- Associated Press - Monday, April 4, 2016

MONTPELIER, Vt. (AP) - A feud over the future of Vermont’s 911 emergency telephone system broke into the open Monday when the officials who manage the system said the Department of Public Safety planned to end its role of answering more than 70 percent of the state’s emergency calls and withdraw from the system next year.

But officials with the board that manages the system said that no matter what happens state residents will be able to call 911 for help.

The administration of Gov. Peter Shumlin, a Democrat, was quick to respond to a news release issued by the Enhanced 911 Board with its own release saying no decision had been made to withdraw from the system.

“The attempt to mislead the media and public is completely outrageous and under-handed,” said a Monday statement from Administration Secretary Justin Johnson.

But St.
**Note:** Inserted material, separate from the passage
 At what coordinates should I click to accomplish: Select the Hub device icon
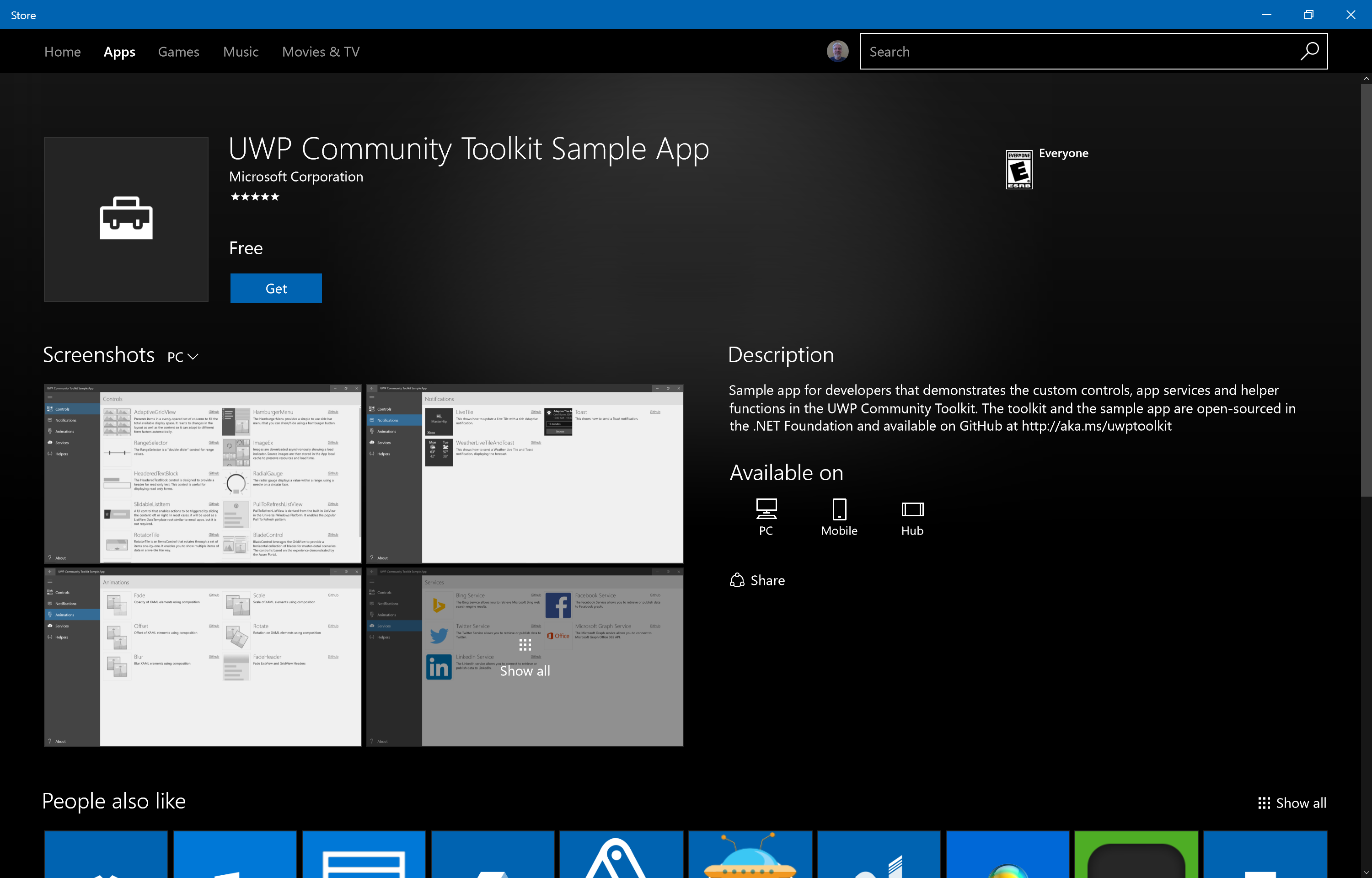click(912, 509)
Albans police Chief Gary Taylor, the president of the board that oversees the 911 system, countered that he was “surprised and offended” by the administration’s statement. The board said later in a second press release it stood by its original statement.
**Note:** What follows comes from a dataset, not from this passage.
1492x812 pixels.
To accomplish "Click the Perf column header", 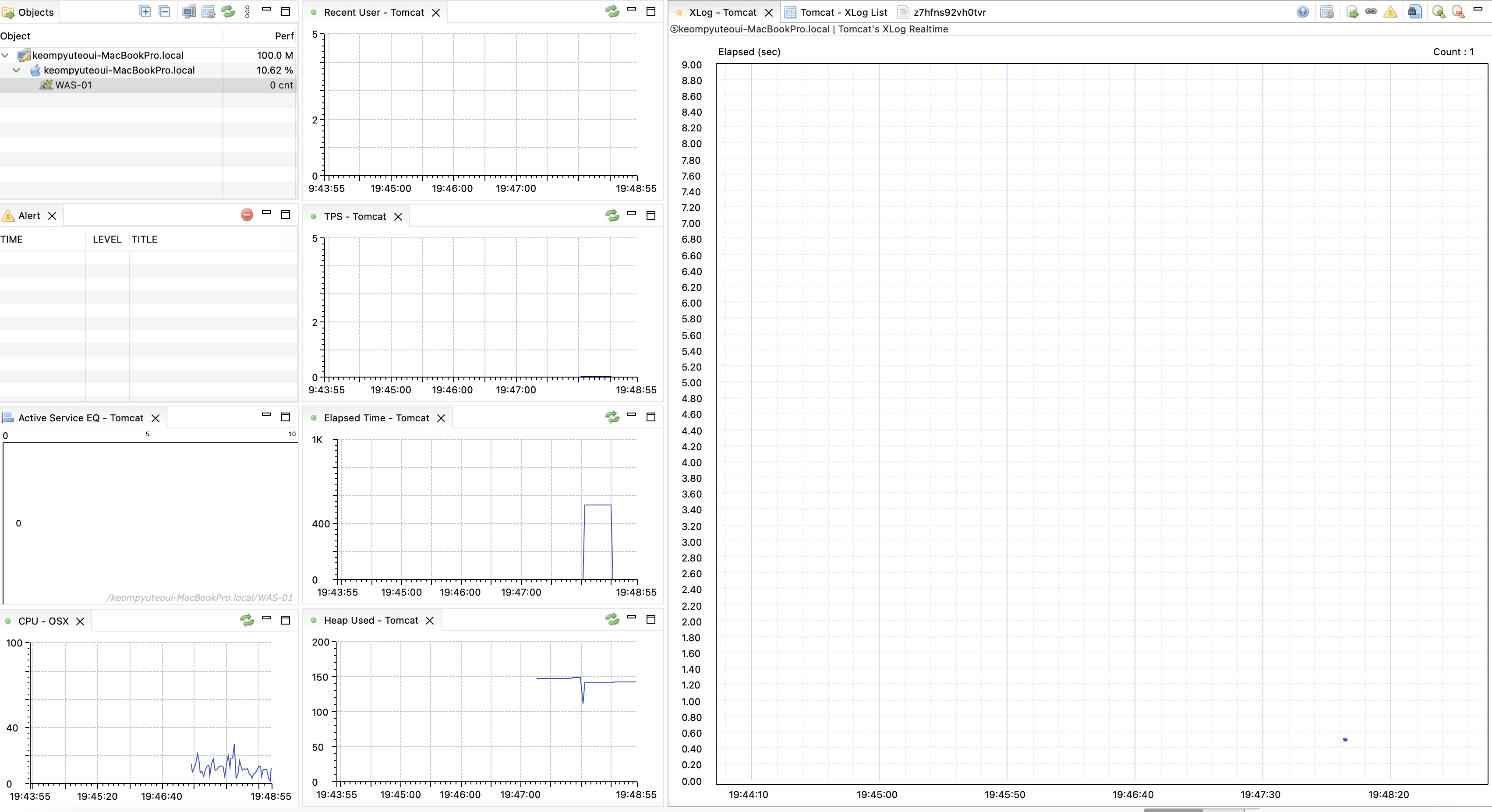I will [x=284, y=36].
Johnson said in an interview that a discussion was underway between the administration and the 911 board about Public Safety’s role in the 911 system but no decisions had been made.

“We’re in the middle of a conversation,” Johnson said. “I think having it via press release is a dumb idea.”

Last year, Vermont’s emergency call system took more than 204,000 calls. More than 143,000 of those calls were answered at a pair of locations run by the Department of Public Safety, in Rockingham and Williston.

Johnson said there is ongoing tension about the finances of the system, which had a budget last year of $4.6 million. The system is funded through a tax on telecommunications services in the state.

E911 Executive Director Barb Neal said that other calls are answered at the Shelburne, St. Albans and Hartford police departments and the Lamoille County sheriff’s office. She said the board will work to ensure that people who call 911 in Vermont will get the help they need.

“My office is putting together a number of options for the board to consider on how we will accommodate this change,” Neal said.

Taylor released emails with Public Safety Commissioner Keith Flynn and Deputy Commissioner Joe Flynn, who are not related.

“DPS would like to be out of the 911 call-taking business,” Joe Flynn said in a March 23 email to Taylor.

The administration, in its statement, said Keith Flynn had been meeting with Taylor after the E911 Board said that its funding for call-taking services would be cut by $90,000 while the level of service would remain the same.

“Public Safety may have said they want to get out of it and us doing it are two different things,” Johnson said.